In this paper, we did not want to exclude patients who died or to consider them differently according to the cause of death.. In fact, in these types of clinical trials, the death rate is very high: most patients with locally advanced oeso-gastric cancer die before the first year, whatever the treatment. As a consequence, the analyses could not be performed after exclusion of these patients. For the main analysis, scores after death were set to zero. We are aware that this is a strong and maybe questionable hypothesis. Nonetheless, the same kind of assumption is stated when conducting time to degradation analyses (considering a major decrease of QoL as the same manner as death and pooling the two events).

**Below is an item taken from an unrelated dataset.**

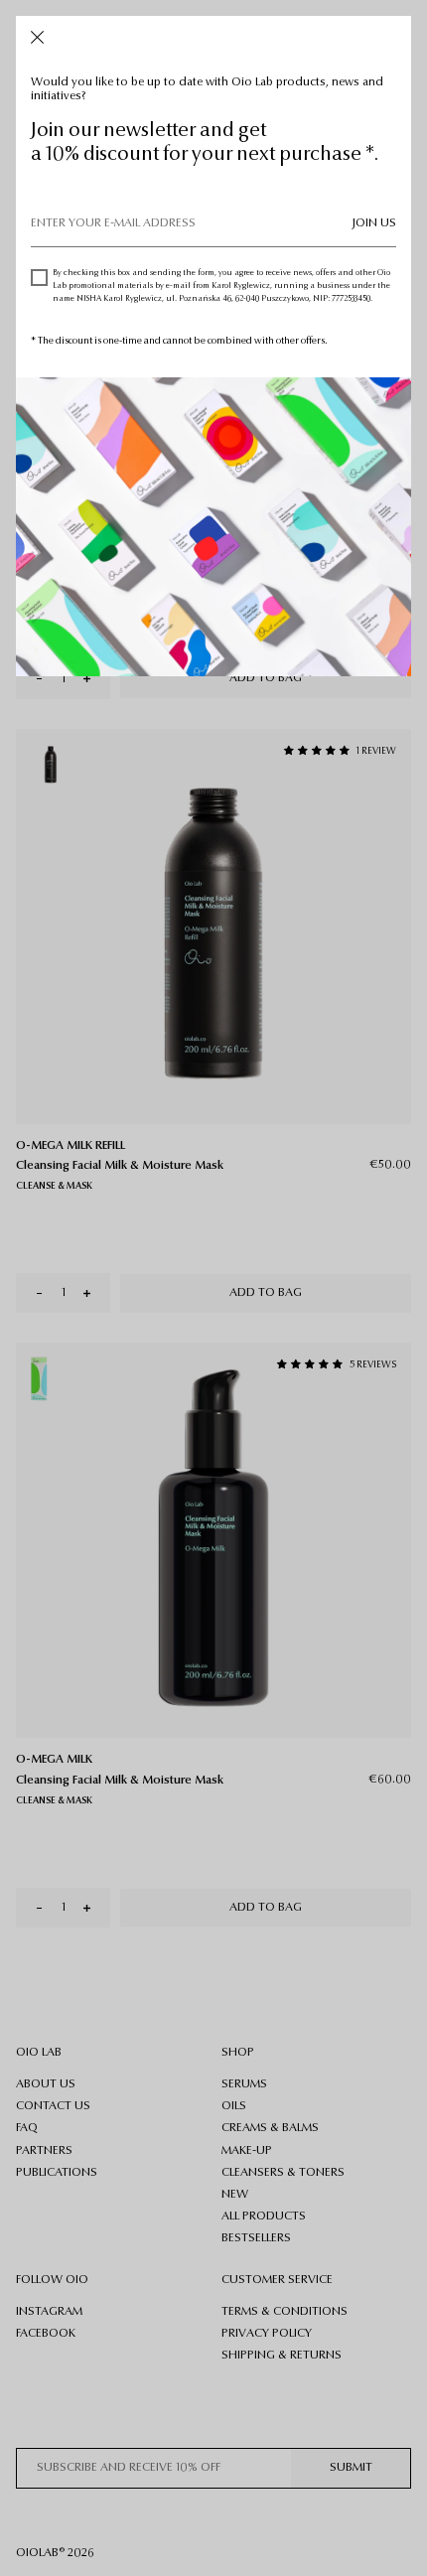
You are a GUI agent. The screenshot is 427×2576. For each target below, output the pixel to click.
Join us (374, 223)
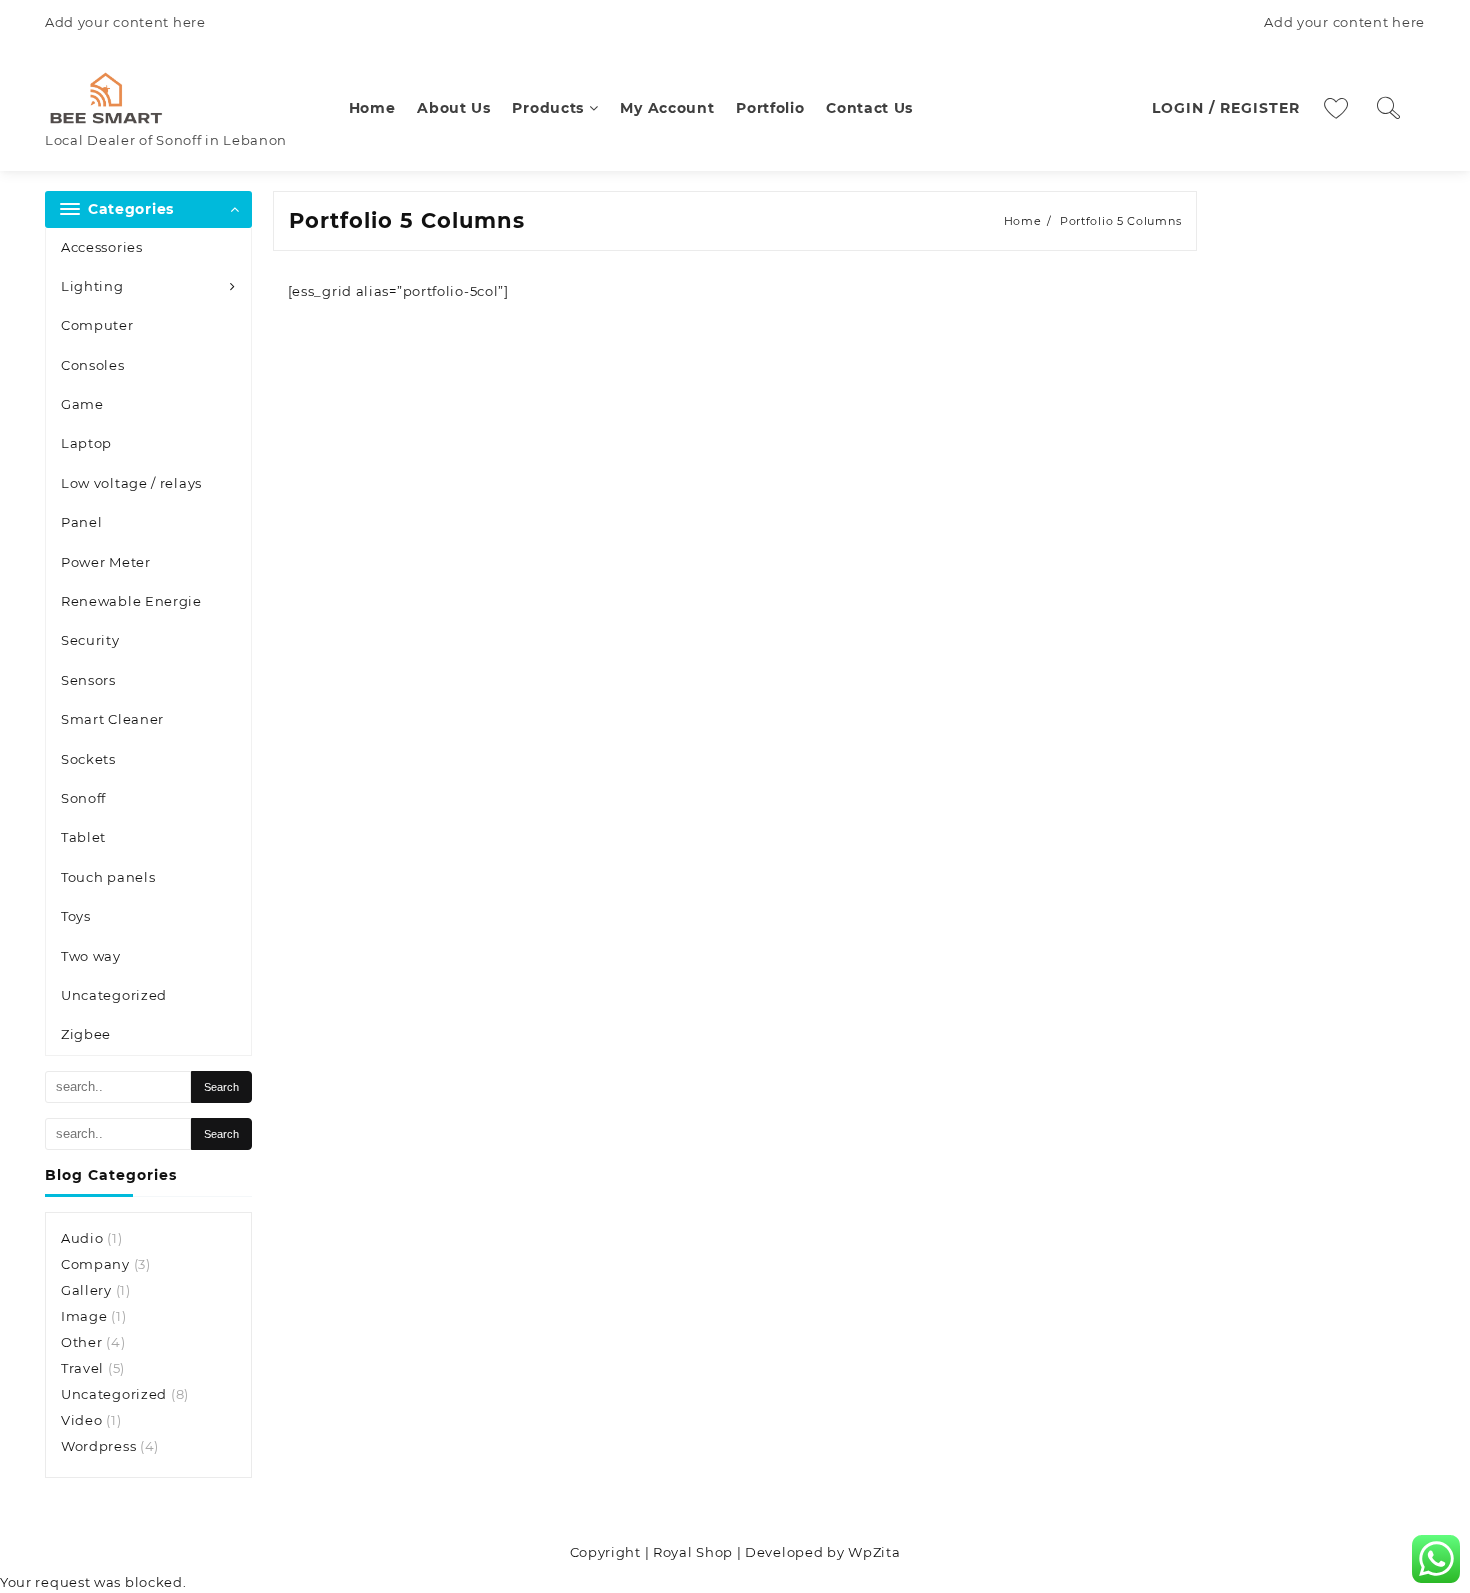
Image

It seems important to point out that these results should not eclipse the strategy used for missing data. Remember that for each missing score, the imputed values were chosen to represent both uncertainty about which values to impute assuming that both the reasons for non-response and uncertainty about the reasons for non-response are known. The principal advantage of using the multiple imputation method is the conservation of data distribution. In our study, this strategy led to a model that allowed a more realistic interpretation of a patient’s life, because it was less biased than the model we would have obtained using other imputation methods (using means, last available value, etc.). Nonetheless, this model still contains a certain number of pitfalls inherent to the construction of any statistical model. The advantage of this method was the fact that it produced patterns a priori independent from other clinical or personal characteristics. This means that it would be possible to analyze associations between these patterns and the study variables [16] or to search for predictive factors of these patterns. As a graphical representation makes it easier for clinicians to interpret the data, the presentation (bar charts) made it possible to visualize [41] the variability between the different patterns. This is sometimes difficult to grasp when it is reduced to standard deviations or confidence intervals alone.

Conclusion

In this work we identified clinical profiles associated with QoL change over time from clinical trial results. Three main types of pattern were described: the improving pattern (P1), which had the smallest number of patients and a maximum difference (MaxDiff) between scores of +25 points; the stability pattern (P2), which included 41 % of patients, with a mean initial score equal to 80 and MaxDiff = −12 pts and finally, two deterioration patterns distinguished according to the patients’ initial score: in the first group (P3), the initial QLQ-C30 physical score was around 43 while in the second (P4), it was around 82 on the 0–100 scale. Our results have laid the foundations for deeper analyses (notably by studying the sensitivity of the results). In the future our methodology could be extended to the analyses of other scales of the EORTC-QLQ-C30 questionnaire, and to other therapeutic trials.